Nothing in Stéphane’s waking life, however, matters anywhere near as much as the world he enters when he dreams. We first see him hosting a faux TV show called “Stéphane TV,” which he seems to imagine as a cross between Pee Wee’s Playhouse and Wayne’s World, with cheerily mock props: the “cameras” are cardboard boxes with tubes stuck on the front to simulate lenses, the monitor screens in back of him are also cardboard with TV-shaped holes cut in them, and the sound baffling is made from egg crates. Gondry has clearly thrown far more imagination into the dream sequences than any other part of the movie; the dreams range from hard-edged realism to animated cardboard models and everything in between (the one in which he tries to flee the police in a cardboard car is especially charming), and they’re continually interesting visually in a way the rest of the film is not.

_ENTRIES PROVIDED:_
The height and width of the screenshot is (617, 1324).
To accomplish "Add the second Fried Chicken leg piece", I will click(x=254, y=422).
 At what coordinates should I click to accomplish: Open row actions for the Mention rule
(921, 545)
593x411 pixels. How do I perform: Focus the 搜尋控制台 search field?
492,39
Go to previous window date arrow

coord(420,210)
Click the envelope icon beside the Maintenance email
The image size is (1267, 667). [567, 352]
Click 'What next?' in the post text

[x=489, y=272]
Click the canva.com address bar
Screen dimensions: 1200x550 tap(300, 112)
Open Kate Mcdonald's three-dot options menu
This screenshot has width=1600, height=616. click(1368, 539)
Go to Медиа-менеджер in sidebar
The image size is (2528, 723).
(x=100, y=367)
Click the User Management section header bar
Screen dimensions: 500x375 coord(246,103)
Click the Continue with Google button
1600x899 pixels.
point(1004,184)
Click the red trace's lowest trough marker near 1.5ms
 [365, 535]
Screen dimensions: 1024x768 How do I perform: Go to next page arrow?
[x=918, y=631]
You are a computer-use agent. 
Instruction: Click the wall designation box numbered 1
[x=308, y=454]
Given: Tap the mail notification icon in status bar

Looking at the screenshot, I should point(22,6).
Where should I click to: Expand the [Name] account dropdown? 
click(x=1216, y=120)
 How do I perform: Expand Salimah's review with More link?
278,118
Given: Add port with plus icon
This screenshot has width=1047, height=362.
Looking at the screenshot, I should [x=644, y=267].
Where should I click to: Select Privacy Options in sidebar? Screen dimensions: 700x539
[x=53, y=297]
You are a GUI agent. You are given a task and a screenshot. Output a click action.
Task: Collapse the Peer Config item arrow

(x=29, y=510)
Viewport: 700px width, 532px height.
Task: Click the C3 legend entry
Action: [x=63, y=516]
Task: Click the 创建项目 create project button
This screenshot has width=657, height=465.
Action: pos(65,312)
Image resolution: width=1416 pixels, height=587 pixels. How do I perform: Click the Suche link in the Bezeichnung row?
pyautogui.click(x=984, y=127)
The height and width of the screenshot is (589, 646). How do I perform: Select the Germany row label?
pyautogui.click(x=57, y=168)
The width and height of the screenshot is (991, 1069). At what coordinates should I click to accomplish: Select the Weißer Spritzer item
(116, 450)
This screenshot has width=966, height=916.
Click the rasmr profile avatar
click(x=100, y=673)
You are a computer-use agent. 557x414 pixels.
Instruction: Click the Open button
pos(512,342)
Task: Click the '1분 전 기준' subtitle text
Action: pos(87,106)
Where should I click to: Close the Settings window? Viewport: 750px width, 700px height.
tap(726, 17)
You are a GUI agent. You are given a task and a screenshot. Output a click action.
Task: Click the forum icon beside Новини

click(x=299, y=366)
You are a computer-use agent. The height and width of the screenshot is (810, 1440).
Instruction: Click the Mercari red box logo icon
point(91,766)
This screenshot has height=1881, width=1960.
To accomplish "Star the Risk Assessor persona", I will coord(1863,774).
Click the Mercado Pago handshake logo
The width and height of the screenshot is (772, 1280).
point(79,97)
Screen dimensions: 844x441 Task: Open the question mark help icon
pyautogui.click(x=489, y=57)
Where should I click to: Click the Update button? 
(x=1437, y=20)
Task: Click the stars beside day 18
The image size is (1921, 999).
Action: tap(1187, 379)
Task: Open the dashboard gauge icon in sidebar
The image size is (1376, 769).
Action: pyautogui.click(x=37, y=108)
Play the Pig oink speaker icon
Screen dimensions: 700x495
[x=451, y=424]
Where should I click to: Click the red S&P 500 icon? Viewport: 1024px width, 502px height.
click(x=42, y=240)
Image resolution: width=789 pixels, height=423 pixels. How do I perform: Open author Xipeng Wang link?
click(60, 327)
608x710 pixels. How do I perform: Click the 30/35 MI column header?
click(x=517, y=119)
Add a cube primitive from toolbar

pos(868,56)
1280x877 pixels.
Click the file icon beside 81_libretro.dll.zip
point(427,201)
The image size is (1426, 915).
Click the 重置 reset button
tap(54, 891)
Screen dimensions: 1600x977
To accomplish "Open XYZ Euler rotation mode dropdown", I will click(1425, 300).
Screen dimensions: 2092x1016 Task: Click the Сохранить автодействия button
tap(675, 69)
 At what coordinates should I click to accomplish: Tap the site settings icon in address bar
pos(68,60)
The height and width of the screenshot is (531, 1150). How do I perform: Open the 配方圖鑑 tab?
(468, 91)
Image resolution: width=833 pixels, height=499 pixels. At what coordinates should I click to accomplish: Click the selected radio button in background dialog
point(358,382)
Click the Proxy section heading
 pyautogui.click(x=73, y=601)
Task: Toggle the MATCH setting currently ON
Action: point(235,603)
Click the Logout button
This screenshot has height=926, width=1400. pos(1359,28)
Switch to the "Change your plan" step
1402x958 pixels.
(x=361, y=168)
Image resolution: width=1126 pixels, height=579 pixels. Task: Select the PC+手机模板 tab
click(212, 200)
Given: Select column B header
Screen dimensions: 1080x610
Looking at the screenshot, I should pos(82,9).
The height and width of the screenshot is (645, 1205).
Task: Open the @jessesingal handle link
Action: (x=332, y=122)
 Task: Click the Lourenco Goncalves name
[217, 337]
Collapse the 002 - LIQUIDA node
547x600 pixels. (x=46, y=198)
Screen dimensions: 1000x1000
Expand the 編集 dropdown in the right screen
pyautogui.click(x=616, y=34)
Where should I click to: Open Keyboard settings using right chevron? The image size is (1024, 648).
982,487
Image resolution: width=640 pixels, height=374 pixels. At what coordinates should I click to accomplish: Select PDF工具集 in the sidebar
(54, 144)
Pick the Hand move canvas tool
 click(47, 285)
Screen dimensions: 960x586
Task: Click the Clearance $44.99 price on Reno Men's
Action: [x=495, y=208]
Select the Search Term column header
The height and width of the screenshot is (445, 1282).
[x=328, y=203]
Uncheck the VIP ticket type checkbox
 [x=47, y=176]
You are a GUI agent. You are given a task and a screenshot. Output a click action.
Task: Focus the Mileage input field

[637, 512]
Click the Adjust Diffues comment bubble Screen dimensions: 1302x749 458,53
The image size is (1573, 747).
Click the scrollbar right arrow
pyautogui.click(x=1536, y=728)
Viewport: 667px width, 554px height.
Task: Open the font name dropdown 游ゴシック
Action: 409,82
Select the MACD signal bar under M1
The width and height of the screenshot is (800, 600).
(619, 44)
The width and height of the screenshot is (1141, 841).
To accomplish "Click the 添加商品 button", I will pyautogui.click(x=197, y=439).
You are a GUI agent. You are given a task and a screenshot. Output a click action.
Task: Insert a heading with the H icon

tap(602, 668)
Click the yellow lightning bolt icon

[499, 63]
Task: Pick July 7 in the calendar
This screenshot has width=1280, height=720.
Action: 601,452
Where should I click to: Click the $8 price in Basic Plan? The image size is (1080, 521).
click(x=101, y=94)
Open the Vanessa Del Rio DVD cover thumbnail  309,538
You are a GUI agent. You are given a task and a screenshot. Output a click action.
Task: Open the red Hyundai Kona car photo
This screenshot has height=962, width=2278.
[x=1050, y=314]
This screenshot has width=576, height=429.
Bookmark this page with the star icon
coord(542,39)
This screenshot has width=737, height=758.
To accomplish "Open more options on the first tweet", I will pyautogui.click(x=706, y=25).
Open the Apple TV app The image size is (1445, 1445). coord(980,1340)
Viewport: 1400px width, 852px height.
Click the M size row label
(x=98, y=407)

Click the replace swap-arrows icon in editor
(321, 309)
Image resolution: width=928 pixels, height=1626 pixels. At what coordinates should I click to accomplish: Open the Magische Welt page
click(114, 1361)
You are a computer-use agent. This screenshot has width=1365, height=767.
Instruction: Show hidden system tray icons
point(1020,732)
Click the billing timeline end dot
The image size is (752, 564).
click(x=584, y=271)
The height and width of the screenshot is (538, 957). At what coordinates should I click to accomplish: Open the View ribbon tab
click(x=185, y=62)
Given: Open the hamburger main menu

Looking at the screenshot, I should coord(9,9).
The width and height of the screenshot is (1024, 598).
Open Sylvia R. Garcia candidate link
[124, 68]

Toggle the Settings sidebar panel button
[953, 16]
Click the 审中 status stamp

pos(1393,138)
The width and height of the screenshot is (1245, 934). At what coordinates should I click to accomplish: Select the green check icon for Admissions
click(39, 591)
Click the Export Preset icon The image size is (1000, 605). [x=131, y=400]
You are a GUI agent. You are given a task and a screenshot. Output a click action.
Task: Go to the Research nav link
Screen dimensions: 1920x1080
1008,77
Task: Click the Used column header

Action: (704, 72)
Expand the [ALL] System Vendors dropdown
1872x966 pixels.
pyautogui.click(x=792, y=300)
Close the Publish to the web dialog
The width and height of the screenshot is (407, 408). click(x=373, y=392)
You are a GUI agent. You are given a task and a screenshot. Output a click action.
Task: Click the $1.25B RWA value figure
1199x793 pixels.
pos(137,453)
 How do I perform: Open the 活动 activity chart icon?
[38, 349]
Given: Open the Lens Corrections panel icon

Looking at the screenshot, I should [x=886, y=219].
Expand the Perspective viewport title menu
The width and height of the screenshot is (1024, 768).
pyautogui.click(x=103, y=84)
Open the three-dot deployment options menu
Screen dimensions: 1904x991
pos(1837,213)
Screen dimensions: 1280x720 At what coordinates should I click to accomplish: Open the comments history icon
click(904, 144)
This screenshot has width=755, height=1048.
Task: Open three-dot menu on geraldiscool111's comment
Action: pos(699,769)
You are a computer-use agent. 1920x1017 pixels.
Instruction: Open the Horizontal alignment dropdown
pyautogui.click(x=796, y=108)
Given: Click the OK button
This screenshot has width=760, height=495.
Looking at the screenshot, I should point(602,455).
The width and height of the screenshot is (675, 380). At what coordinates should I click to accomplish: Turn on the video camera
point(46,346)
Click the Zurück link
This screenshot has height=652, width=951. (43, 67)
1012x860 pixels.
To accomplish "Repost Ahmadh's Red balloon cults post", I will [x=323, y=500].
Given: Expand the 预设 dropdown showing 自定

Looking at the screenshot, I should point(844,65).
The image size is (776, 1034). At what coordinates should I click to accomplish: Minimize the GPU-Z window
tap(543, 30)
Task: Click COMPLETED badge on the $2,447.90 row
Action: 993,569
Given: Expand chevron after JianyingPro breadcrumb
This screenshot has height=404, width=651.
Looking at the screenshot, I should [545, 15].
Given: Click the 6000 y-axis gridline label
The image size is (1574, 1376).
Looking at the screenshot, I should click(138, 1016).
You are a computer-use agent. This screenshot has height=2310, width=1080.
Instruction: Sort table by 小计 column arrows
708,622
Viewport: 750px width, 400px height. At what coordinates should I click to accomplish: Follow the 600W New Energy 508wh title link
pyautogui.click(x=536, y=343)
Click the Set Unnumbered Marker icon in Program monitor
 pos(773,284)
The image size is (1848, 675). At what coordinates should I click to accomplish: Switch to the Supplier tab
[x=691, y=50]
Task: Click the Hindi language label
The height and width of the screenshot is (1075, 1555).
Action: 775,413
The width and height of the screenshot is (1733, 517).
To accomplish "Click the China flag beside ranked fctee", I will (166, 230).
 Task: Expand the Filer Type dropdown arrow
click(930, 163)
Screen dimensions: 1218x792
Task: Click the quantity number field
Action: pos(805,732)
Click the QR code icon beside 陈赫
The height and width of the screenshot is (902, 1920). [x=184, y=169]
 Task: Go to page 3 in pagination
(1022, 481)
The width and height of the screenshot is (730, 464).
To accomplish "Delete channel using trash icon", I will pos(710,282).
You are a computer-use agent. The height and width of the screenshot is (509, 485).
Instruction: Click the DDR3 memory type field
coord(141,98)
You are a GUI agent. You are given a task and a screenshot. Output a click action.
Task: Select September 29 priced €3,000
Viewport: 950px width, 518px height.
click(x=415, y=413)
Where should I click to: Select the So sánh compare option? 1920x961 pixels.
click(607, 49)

_REQUIRED ACTION 1:_ Copy out the passage of the film review between "Nothing in Stéphane’s" and "film is not.", inclusive.
_REQUIRED ACTION 2:_ Using the film review, name every mock prop on Stéphane's pretend TV show and say what each one is made from.

_WRITTEN RESPONSE 1:_
Nothing in Stéphane’s waking life, however, matters anywhere near as much as the world he enters when he dreams. We first see him hosting a faux TV show called “Stéphane TV,” which he seems to imagine as a cross between Pee Wee’s Playhouse and Wayne’s World, with cheerily mock props: the “cameras” are cardboard boxes with tubes stuck on the front to simulate lenses, the monitor screens in back of him are also cardboard with TV-shaped holes cut in them, and the sound baffling is made from egg crates. Gondry has clearly thrown far more imagination into the dream sequences than any other part of the movie; the dreams range from hard-edged realism to animated cardboard models and everything in between (the one in which he tries to flee the police in a cardboard car is especially charming), and they’re continually interesting visually in a way the rest of the film is not.

_WRITTEN RESPONSE 2:_
- Cameras: cardboard boxes with tubes stuck on the front to simulate lenses
- Monitor screens: cardboard with TV-shaped holes cut in them
- Sound baffling: egg crates